■ Instructions to follow ■
Below are records; extract exactly the lines from the one containing "1214x549 pixels." through the last, both included, and keep the pictures out.

■ Provided entries ■

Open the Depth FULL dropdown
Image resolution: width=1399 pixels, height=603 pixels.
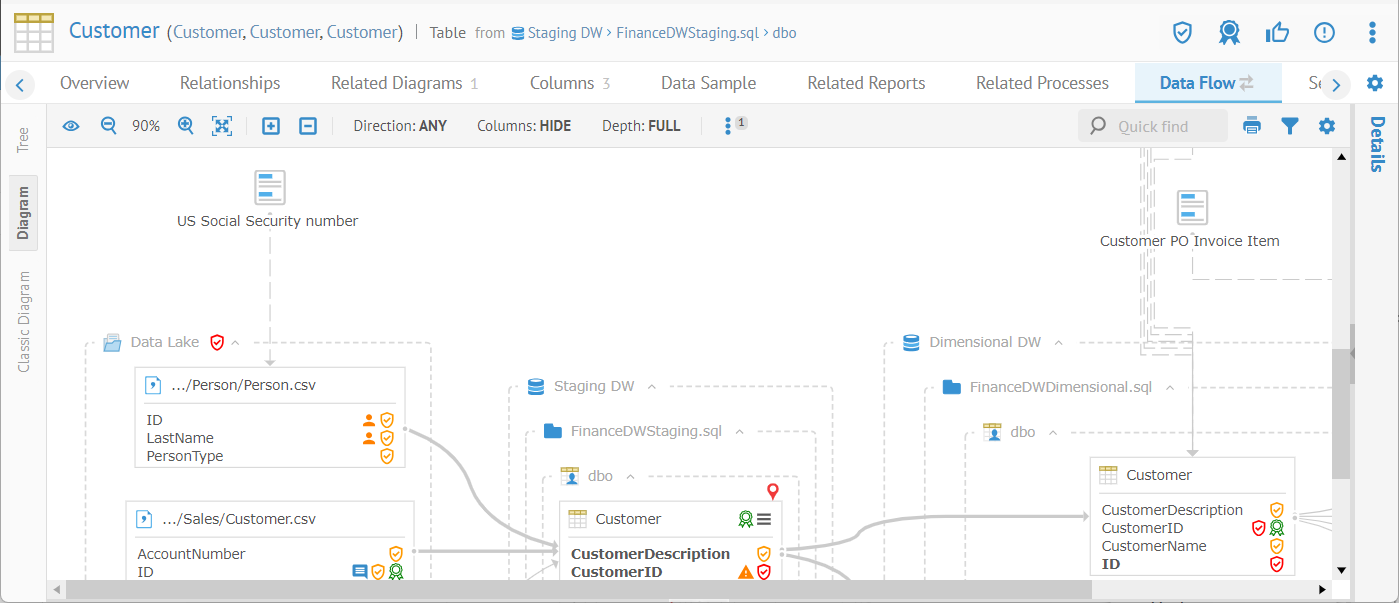coord(641,126)
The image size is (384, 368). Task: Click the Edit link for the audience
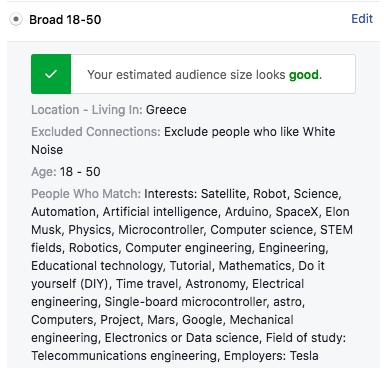click(x=362, y=19)

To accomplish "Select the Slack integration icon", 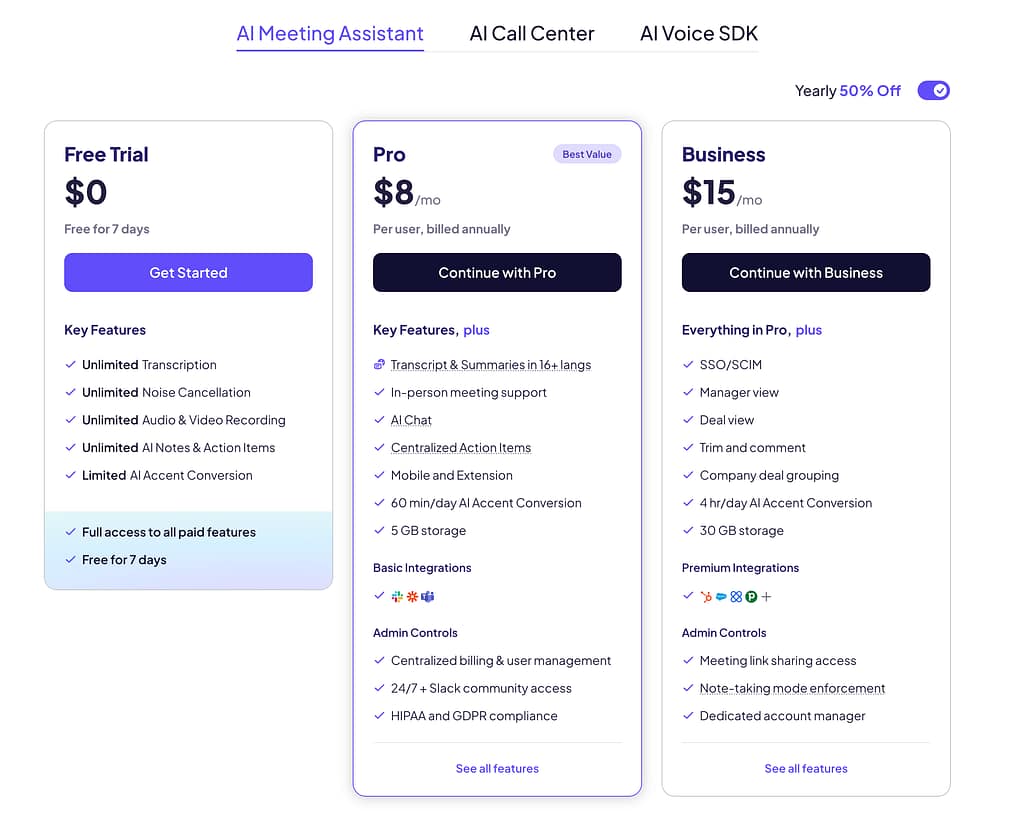I will (x=397, y=597).
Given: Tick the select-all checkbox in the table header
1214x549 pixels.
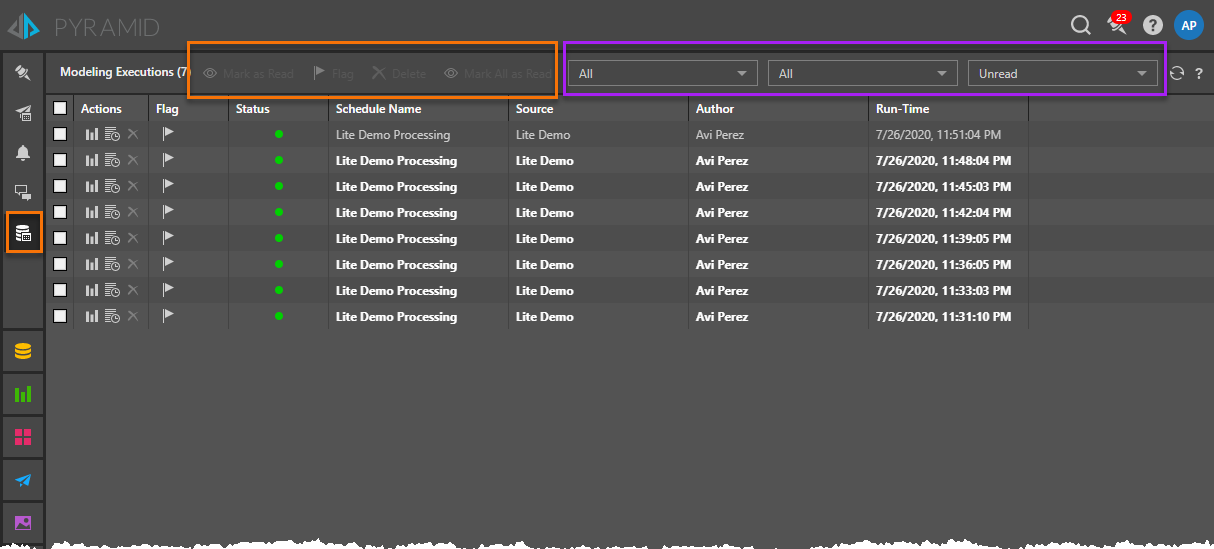Looking at the screenshot, I should 60,108.
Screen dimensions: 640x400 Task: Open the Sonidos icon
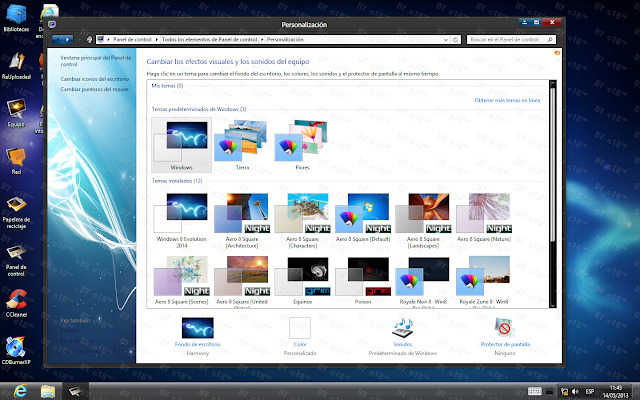(x=402, y=328)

■ Response ■
1214x549 pixels.
Looking at the screenshot, I should 60,108.
Screen dimensions: 640x400 Task: Open the Sonidos icon
(x=402, y=328)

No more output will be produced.